(Exercise description):
From the data, copy out every line in which the word "settings" appears.

[Saved data entries]
───
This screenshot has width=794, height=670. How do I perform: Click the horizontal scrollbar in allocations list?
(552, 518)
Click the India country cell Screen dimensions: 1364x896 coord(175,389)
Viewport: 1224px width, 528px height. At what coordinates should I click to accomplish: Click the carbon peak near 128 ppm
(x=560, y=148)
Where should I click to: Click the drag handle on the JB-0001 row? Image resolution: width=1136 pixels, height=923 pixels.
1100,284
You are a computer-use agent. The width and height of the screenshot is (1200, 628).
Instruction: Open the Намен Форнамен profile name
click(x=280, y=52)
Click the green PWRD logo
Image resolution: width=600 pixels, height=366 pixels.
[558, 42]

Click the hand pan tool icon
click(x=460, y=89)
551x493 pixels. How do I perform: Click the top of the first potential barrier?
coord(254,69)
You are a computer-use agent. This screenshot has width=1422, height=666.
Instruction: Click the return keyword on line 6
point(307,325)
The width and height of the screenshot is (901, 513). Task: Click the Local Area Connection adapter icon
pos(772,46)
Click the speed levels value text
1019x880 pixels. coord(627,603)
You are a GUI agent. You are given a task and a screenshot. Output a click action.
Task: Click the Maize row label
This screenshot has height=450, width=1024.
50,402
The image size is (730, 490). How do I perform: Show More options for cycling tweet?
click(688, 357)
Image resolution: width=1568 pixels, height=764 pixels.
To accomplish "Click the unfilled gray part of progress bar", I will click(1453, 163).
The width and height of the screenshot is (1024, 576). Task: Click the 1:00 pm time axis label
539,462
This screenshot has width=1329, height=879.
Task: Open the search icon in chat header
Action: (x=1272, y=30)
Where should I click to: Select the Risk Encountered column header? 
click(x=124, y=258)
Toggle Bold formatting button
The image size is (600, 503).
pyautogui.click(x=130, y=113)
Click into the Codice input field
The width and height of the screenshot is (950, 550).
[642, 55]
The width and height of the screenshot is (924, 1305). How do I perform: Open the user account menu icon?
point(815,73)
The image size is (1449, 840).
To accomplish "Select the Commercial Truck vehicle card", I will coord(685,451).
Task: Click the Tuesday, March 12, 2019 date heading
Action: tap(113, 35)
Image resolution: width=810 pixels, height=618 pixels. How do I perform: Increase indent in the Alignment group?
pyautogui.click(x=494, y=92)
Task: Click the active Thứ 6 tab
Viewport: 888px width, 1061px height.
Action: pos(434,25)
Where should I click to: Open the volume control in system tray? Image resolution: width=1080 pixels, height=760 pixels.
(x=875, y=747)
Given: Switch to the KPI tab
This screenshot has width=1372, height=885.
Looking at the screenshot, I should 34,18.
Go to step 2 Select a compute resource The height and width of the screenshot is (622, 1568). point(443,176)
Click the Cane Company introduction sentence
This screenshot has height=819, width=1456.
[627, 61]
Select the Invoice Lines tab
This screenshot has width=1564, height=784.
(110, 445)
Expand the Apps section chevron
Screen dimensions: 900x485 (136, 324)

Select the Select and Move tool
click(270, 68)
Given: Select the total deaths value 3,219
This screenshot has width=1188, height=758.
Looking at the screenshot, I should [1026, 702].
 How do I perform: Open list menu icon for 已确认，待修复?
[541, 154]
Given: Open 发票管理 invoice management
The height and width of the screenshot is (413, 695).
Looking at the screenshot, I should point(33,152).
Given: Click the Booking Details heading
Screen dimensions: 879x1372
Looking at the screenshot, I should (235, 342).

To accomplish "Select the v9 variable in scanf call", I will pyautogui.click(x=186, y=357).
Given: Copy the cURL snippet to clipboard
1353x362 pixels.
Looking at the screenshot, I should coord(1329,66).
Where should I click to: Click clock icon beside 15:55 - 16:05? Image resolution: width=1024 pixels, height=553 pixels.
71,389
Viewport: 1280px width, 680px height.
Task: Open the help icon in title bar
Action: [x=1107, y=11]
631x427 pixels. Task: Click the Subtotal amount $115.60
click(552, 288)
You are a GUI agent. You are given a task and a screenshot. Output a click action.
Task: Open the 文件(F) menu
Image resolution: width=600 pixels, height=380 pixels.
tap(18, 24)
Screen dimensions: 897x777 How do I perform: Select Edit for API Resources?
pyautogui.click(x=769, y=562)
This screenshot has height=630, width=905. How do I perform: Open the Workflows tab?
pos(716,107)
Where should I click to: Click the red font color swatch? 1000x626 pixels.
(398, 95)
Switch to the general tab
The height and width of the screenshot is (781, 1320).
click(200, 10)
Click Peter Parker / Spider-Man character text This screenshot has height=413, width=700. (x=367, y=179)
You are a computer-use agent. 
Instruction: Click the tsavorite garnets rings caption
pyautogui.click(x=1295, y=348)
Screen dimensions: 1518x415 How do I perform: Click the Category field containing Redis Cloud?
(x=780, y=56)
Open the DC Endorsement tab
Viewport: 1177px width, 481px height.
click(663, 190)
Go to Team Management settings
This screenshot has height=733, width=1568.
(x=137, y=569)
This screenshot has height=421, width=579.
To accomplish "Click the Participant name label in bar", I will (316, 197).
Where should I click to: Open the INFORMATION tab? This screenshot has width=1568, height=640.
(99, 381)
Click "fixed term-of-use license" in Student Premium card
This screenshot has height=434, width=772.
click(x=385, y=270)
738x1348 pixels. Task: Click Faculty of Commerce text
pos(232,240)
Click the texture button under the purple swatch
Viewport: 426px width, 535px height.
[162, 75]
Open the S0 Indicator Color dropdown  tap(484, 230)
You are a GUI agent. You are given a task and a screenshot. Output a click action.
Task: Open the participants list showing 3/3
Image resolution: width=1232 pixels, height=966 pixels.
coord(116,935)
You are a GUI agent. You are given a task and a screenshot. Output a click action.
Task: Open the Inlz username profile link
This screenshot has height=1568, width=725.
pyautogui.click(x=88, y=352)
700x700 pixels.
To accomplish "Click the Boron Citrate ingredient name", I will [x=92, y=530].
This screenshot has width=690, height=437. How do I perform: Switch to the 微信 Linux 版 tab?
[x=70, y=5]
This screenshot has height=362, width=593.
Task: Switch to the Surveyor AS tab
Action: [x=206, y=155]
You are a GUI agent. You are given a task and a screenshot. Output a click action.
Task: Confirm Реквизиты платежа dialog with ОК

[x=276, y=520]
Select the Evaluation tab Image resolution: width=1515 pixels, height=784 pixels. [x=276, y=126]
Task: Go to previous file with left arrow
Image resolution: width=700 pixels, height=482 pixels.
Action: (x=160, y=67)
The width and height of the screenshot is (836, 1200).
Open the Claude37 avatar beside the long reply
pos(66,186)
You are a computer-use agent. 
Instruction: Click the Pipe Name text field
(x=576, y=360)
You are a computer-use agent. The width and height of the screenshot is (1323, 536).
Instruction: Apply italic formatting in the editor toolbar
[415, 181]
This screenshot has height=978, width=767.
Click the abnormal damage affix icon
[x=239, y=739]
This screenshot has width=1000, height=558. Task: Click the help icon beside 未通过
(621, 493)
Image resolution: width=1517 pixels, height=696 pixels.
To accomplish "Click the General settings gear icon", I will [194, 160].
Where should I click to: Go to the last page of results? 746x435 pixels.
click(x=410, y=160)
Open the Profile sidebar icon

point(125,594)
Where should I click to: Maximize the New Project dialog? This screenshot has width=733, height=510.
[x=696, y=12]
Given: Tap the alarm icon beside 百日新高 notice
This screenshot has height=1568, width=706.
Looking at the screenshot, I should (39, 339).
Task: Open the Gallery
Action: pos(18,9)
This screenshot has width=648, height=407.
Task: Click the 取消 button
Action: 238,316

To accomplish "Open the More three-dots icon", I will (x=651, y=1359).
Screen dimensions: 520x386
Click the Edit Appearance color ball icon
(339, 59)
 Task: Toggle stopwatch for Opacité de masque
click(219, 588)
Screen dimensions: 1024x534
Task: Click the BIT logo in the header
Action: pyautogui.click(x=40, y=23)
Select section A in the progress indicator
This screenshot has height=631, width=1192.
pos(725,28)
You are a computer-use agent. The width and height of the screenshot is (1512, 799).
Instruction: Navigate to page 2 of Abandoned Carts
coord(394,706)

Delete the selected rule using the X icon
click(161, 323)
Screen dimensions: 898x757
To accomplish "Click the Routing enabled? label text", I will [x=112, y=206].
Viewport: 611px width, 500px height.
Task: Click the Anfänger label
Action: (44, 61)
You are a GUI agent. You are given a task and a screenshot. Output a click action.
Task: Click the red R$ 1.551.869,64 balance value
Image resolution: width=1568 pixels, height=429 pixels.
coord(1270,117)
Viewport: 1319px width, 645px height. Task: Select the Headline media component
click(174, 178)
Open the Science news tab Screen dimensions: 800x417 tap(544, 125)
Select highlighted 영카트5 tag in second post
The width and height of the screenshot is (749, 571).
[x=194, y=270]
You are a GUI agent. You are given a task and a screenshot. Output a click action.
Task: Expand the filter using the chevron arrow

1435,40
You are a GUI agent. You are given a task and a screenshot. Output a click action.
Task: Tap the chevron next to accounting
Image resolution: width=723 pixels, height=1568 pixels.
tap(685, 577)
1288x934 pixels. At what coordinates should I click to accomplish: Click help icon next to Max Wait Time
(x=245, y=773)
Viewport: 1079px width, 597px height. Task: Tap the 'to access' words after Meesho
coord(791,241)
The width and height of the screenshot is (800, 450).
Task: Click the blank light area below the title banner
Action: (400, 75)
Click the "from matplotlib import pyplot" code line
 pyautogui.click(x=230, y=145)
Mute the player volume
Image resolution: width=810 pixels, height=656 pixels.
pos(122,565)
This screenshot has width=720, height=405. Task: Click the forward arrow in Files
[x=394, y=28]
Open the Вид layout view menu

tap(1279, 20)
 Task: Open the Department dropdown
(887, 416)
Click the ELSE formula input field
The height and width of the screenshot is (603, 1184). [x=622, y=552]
───
(Answer space):
Go to Team Management settings
To accomplish "Click the General settings gear icon", I will [194, 160].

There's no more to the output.